Within a month after Bunker Hill, Webb was promoted to captain, brevet major, and aide-de-camp to Major General Israel Putnam. He spent the next year helping Putnam with writing letters and reports. This contribution was noticed by General Washington due to the contrast with Putnam's previous record of poor composition and frequent failure to do paperwork properly.

The Siege of Boston lasted for another year, until Americans positioned heavy cannons on Roxbury Heights in March 1776. The British commander ordered an evacuation of the garrison, allowing Washington a brief occupation of Boston. However, Washington marched his army south to New York soon after. He put his men to work in New York, building fortifications along the shorelines and bays of Manhattan, Long Island, Staten Island, and up the Hudson River.

Congress had provided Washington with an army, but Washington had to recruit his own general staff to handle plans, orders, reports, and other logistical tasks. Washington's aides-de-camp, officers who functioned as his administrative assistants, became that general staff. One of the first men he approached to be an aide-de-camp was Webb, then a major. In June 1776, Webb was promoted to the rank of lieutenant colonel and aide-de-camp to Washington. He worked directly alongside Washington during the summer and fall campaigns of 1776, during which the Continental Army was forced out of New York and across New Jersey.

Webb served as an active and aggressive battlefield assistant during the first two years of the war, becoming the only aide to be wounded three times in battle while on Washington's staff. On December 25–26, 1776, during George Washington's crossing of the Delaware River, Webb was in Washington's boat. He was shot off his horse later on December 26, while carrying orders across the battlefield at the Battle of Trenton.

While he was recovering at home, Webb was promoted to the rank of regimental colonel by Washington in January 1777. He was given orders to recruit an additional Connecticut Regiment of the Continental Army. In December 1777, Colonel Webb was captured by a British warship. It was a custom of the day to offer parole to officers taken prisoner, and as a result, Webb was allowed to board in a private home on Long Island during his captivity. He was also allowed to travel often between enemy lines on personal business. He made frequent trips home to Wethersfield, to his regiment in Rhode Island, to General Washington's headquarters, and to visit Elizabeth Bancker, a young lady he was courting in North Raritan, New Jersey.

EXPLORE THE MATERIAL —
a. According to the passage on Webb's wartime service, how many times was Webb wounded in battle while on Washington's staff?
b. Write out the part of the passage on Webb's wartime service that runs from "While he was" up to and including "Raritan, New Jersey.".
c. Continue the passage on Webb's wartime service after its final sentence.

EXTRACTED RECORDS —

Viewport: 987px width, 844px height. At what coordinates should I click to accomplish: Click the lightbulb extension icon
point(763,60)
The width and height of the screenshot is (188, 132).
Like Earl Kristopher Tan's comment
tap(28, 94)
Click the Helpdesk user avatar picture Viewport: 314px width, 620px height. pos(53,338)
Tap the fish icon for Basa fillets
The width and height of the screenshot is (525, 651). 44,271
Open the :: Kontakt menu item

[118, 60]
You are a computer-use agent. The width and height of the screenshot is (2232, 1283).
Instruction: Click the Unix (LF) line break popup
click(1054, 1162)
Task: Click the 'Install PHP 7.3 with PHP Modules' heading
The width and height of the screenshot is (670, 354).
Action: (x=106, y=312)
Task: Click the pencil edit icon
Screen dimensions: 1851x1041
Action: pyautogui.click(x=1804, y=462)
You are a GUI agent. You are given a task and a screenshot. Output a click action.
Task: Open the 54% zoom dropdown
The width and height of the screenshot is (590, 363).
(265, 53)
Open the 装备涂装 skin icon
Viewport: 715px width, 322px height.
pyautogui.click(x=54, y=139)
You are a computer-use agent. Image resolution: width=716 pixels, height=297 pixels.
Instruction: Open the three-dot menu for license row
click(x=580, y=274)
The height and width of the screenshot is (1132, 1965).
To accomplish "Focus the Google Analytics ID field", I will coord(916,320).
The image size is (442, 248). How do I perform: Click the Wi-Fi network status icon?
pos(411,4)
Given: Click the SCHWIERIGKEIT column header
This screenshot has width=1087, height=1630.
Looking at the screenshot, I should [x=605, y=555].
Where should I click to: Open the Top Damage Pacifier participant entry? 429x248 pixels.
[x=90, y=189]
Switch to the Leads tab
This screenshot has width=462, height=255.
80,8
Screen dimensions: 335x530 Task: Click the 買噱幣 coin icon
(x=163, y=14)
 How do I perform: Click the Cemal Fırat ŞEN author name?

WRITTEN RESPONSES —
a. Three times.

b.
While he was recovering at home, Webb was promoted to the rank of regimental colonel by Washington in January 1777. He was given orders to recruit an additional Connecticut Regiment of the Continental Army. In December 1777, Colonel Webb was captured by a British warship. It was a custom of the day to offer parole to officers taken prisoner, and as a result, Webb was allowed to board in a private home on Long Island during his captivity. He was also allowed to travel often between enemy lines on personal business. He made frequent trips home to Wethersfield, to his regiment in Rhode Island, to General Washington's headquarters, and to visit Elizabeth Bancker, a young lady he was courting in North Raritan, New Jersey.

c.
In October 1780, while still a prisoner of war, Webb married Elizabeth in a small ceremony, in an effort to avoid attracting attention. The couple had a brief honeymoon. Four months later Webb was released in a prisoner exchange, and immediately returned to his regiment.

In May 1781, Webb traveled back to Wethersfield to meet at his childhood home with Washington and French General Rochambeau. They were meeting to plan the Siege of Yorktown, the final major conflict of the American Revolution. Following this, Webb returned to his regiment where he remained until it was disbanded in September 1783.

== Later life ==
Webb became a merchant in New York City, and in early September 1790, he married his second wife, Catherine Hogeboom, and moved to her family's farm in Claverack, New York.

In recognition of his wartime services, Webb was promoted by Washington to brigadier general upon his retirement. He remained a friend to Washington and served as grand marshal at Washington's inauguration in 1789. He was an original member of the Society of the Cincinnati.

His children included journalist and diplomat James Watson Webb, and Henry Livingston Webb, a soldier and politician.